Stored data entries:
-*-*-
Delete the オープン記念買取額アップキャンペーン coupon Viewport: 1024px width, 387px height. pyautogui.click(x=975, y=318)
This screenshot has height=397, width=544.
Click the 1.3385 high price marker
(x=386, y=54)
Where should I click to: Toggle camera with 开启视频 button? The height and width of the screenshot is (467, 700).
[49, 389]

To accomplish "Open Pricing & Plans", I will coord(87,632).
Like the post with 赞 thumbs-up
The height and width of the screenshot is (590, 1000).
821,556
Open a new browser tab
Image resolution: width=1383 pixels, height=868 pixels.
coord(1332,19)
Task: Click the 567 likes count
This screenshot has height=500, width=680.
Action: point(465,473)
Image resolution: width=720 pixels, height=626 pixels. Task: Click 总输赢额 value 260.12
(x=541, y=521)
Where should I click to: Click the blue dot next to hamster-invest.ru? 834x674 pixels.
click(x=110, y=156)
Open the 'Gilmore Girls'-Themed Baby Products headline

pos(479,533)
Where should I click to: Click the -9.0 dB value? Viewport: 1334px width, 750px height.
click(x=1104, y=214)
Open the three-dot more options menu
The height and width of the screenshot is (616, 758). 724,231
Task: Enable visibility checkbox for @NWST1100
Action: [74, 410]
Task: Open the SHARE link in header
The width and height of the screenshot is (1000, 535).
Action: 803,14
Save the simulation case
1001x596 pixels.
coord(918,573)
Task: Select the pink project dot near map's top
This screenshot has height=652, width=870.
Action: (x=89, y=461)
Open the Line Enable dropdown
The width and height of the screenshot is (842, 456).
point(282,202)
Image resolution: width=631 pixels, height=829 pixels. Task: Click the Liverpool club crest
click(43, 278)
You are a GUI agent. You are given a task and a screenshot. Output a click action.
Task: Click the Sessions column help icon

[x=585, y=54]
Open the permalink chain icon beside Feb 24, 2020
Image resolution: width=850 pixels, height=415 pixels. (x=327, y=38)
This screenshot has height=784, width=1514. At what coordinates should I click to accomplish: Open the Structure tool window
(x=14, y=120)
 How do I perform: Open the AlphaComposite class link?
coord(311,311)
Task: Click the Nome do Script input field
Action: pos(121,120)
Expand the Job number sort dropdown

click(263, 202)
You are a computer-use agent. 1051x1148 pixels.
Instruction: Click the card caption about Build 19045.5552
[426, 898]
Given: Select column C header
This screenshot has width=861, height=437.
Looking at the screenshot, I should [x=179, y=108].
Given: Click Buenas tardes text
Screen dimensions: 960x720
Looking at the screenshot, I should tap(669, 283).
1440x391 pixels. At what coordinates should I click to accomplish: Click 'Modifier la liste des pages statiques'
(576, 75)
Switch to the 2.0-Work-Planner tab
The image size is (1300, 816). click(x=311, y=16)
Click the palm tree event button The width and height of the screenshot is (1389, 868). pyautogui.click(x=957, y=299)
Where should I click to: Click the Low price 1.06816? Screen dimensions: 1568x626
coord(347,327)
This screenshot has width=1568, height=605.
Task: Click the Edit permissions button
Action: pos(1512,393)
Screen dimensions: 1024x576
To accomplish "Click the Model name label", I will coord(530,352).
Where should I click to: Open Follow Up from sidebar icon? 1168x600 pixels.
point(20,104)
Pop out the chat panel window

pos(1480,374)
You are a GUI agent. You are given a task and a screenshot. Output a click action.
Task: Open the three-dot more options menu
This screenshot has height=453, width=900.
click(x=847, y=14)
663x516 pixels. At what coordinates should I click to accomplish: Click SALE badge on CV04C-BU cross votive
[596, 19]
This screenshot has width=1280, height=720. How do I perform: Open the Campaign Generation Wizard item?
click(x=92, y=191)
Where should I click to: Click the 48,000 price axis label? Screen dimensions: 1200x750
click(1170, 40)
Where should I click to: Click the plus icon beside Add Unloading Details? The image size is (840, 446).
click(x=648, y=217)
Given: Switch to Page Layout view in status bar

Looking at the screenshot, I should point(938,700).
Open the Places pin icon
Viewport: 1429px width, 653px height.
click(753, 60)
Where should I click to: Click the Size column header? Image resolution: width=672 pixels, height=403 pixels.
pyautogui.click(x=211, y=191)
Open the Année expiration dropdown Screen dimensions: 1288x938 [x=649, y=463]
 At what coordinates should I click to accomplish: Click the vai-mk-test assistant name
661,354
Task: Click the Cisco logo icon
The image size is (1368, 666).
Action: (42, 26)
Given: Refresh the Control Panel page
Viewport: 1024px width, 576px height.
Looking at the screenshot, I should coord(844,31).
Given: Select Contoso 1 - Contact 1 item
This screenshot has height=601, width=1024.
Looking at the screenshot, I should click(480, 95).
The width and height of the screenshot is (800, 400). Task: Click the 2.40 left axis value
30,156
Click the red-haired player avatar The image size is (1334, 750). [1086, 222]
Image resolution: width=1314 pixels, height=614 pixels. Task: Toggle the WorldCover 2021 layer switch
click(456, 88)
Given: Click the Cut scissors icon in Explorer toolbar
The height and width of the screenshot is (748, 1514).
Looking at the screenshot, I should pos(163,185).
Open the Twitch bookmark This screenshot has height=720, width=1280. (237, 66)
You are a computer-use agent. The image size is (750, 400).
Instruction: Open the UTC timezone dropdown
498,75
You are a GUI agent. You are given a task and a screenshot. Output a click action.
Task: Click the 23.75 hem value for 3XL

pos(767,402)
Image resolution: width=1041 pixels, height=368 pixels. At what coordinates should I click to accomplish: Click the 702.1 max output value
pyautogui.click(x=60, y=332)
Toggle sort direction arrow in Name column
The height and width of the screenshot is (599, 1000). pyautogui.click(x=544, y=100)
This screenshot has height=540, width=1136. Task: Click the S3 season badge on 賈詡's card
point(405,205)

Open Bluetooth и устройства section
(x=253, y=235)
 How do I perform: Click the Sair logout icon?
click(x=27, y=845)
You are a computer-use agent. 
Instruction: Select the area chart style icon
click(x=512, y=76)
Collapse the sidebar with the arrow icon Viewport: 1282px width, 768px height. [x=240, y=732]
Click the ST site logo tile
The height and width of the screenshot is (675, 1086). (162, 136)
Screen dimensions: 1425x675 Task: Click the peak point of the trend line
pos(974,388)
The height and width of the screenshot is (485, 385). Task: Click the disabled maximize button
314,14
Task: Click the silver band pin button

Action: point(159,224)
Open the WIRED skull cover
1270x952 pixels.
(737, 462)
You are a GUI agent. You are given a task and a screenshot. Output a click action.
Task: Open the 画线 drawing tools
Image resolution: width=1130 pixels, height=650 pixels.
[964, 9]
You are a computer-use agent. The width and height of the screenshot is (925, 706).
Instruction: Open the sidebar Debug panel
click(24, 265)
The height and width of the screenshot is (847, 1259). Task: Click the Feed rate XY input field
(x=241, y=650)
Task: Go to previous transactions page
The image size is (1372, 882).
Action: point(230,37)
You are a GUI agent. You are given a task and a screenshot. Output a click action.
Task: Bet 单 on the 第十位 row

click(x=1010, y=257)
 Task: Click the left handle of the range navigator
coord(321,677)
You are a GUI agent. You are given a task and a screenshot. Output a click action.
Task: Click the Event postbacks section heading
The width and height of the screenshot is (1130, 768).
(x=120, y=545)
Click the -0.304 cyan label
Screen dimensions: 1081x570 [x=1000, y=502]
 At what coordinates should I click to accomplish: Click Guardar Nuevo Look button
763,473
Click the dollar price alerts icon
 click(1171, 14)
-*-*-
## REQUIRED WORK
Write all of the records out again exactly.

## ANSWER FOR THE TASK
Delete the オープン記念買取額アップキャンペーン coupon Viewport: 1024px width, 387px height. pyautogui.click(x=975, y=318)
This screenshot has height=397, width=544.
Click the 1.3385 high price marker
(x=386, y=54)
Where should I click to: Toggle camera with 开启视频 button? The height and width of the screenshot is (467, 700).
[49, 389]

To accomplish "Open Pricing & Plans", I will coord(87,632).
Like the post with 赞 thumbs-up
The height and width of the screenshot is (590, 1000).
821,556
Open a new browser tab
Image resolution: width=1383 pixels, height=868 pixels.
coord(1332,19)
Task: Click the 567 likes count
This screenshot has height=500, width=680.
Action: point(465,473)
Image resolution: width=720 pixels, height=626 pixels. Task: Click 总输赢额 value 260.12
(x=541, y=521)
Where should I click to: Click the blue dot next to hamster-invest.ru? 834x674 pixels.
click(x=110, y=156)
Open the 'Gilmore Girls'-Themed Baby Products headline

pos(479,533)
Where should I click to: Click the -9.0 dB value? Viewport: 1334px width, 750px height.
click(x=1104, y=214)
Open the three-dot more options menu
The height and width of the screenshot is (616, 758). 724,231
Task: Enable visibility checkbox for @NWST1100
Action: [74, 410]
Task: Open the SHARE link in header
The width and height of the screenshot is (1000, 535).
Action: 803,14
Save the simulation case
1001x596 pixels.
coord(918,573)
Task: Select the pink project dot near map's top
This screenshot has height=652, width=870.
Action: (x=89, y=461)
Open the Line Enable dropdown
The width and height of the screenshot is (842, 456).
point(282,202)
Image resolution: width=631 pixels, height=829 pixels. Task: Click the Liverpool club crest
click(43, 278)
You are a GUI agent. You are given a task and a screenshot. Output a click action.
Task: Click the Sessions column help icon

[x=585, y=54]
Open the permalink chain icon beside Feb 24, 2020
Image resolution: width=850 pixels, height=415 pixels. (x=327, y=38)
This screenshot has height=784, width=1514. At what coordinates should I click to accomplish: Open the Structure tool window
(x=14, y=120)
 How do I perform: Open the AlphaComposite class link?
coord(311,311)
Task: Click the Nome do Script input field
Action: pos(121,120)
Expand the Job number sort dropdown

click(263, 202)
You are a computer-use agent. 1051x1148 pixels.
Instruction: Click the card caption about Build 19045.5552
[426, 898]
Given: Select column C header
This screenshot has width=861, height=437.
Looking at the screenshot, I should [x=179, y=108].
Given: Click Buenas tardes text
Screen dimensions: 960x720
Looking at the screenshot, I should tap(669, 283).
1440x391 pixels. At what coordinates should I click to accomplish: Click 'Modifier la liste des pages statiques'
(576, 75)
Switch to the 2.0-Work-Planner tab
The image size is (1300, 816). click(x=311, y=16)
Click the palm tree event button The width and height of the screenshot is (1389, 868). pyautogui.click(x=957, y=299)
Where should I click to: Click the Low price 1.06816? Screen dimensions: 1568x626
coord(347,327)
This screenshot has width=1568, height=605.
Task: Click the Edit permissions button
Action: pos(1512,393)
Screen dimensions: 1024x576
To accomplish "Click the Model name label", I will coord(530,352).
Where should I click to: Open Follow Up from sidebar icon? 1168x600 pixels.
point(20,104)
Pop out the chat panel window

pos(1480,374)
You are a GUI agent. You are given a task and a screenshot. Output a click action.
Task: Open the three-dot more options menu
This screenshot has height=453, width=900.
click(x=847, y=14)
663x516 pixels. At what coordinates should I click to accomplish: Click SALE badge on CV04C-BU cross votive
[596, 19]
This screenshot has width=1280, height=720. How do I perform: Open the Campaign Generation Wizard item?
click(x=92, y=191)
Where should I click to: Click the 48,000 price axis label? Screen dimensions: 1200x750
click(1170, 40)
Where should I click to: Click the plus icon beside Add Unloading Details? The image size is (840, 446).
click(x=648, y=217)
Given: Switch to Page Layout view in status bar

Looking at the screenshot, I should point(938,700).
Open the Places pin icon
Viewport: 1429px width, 653px height.
click(753, 60)
Where should I click to: Click the Size column header? Image resolution: width=672 pixels, height=403 pixels.
pyautogui.click(x=211, y=191)
Open the Année expiration dropdown Screen dimensions: 1288x938 [x=649, y=463]
 At what coordinates should I click to accomplish: Click the vai-mk-test assistant name
661,354
Task: Click the Cisco logo icon
The image size is (1368, 666).
Action: (42, 26)
Given: Refresh the Control Panel page
Viewport: 1024px width, 576px height.
Looking at the screenshot, I should coord(844,31).
Given: Select Contoso 1 - Contact 1 item
This screenshot has height=601, width=1024.
Looking at the screenshot, I should click(480, 95).
The width and height of the screenshot is (800, 400). Task: Click the 2.40 left axis value
30,156
Click the red-haired player avatar The image size is (1334, 750). [1086, 222]
Image resolution: width=1314 pixels, height=614 pixels. Task: Toggle the WorldCover 2021 layer switch
click(456, 88)
Given: Click the Cut scissors icon in Explorer toolbar
The height and width of the screenshot is (748, 1514).
Looking at the screenshot, I should pos(163,185).
Open the Twitch bookmark This screenshot has height=720, width=1280. (237, 66)
You are a computer-use agent. The image size is (750, 400).
Instruction: Open the UTC timezone dropdown
498,75
You are a GUI agent. You are given a task and a screenshot. Output a click action.
Task: Click the 23.75 hem value for 3XL

pos(767,402)
Image resolution: width=1041 pixels, height=368 pixels. At what coordinates should I click to accomplish: Click the 702.1 max output value
pyautogui.click(x=60, y=332)
Toggle sort direction arrow in Name column
The height and width of the screenshot is (599, 1000). pyautogui.click(x=544, y=100)
This screenshot has height=540, width=1136. Task: Click the S3 season badge on 賈詡's card
point(405,205)

Open Bluetooth и устройства section
(x=253, y=235)
 How do I perform: Click the Sair logout icon?
click(x=27, y=845)
You are a computer-use agent. 
Instruction: Select the area chart style icon
click(x=512, y=76)
Collapse the sidebar with the arrow icon Viewport: 1282px width, 768px height. [x=240, y=732]
Click the ST site logo tile
The height and width of the screenshot is (675, 1086). (162, 136)
Screen dimensions: 1425x675 Task: Click the peak point of the trend line
pos(974,388)
The height and width of the screenshot is (485, 385). Task: Click the disabled maximize button
314,14
Task: Click the silver band pin button

Action: point(159,224)
Open the WIRED skull cover
1270x952 pixels.
(737, 462)
You are a GUI agent. You are given a task and a screenshot. Output a click action.
Task: Open the 画线 drawing tools
Image resolution: width=1130 pixels, height=650 pixels.
[964, 9]
You are a computer-use agent. The width and height of the screenshot is (925, 706).
Instruction: Open the sidebar Debug panel
click(24, 265)
The height and width of the screenshot is (847, 1259). Task: Click the Feed rate XY input field
(x=241, y=650)
Task: Go to previous transactions page
The image size is (1372, 882).
Action: point(230,37)
You are a GUI agent. You are given a task and a screenshot. Output a click action.
Task: Bet 单 on the 第十位 row

click(x=1010, y=257)
 Task: Click the left handle of the range navigator
coord(321,677)
You are a GUI agent. You are given a task and a screenshot. Output a click action.
Task: Click the Event postbacks section heading
The width and height of the screenshot is (1130, 768).
(x=120, y=545)
Click the -0.304 cyan label
Screen dimensions: 1081x570 [x=1000, y=502]
 At what coordinates should I click to accomplish: Click Guardar Nuevo Look button
763,473
Click the dollar price alerts icon
 click(1171, 14)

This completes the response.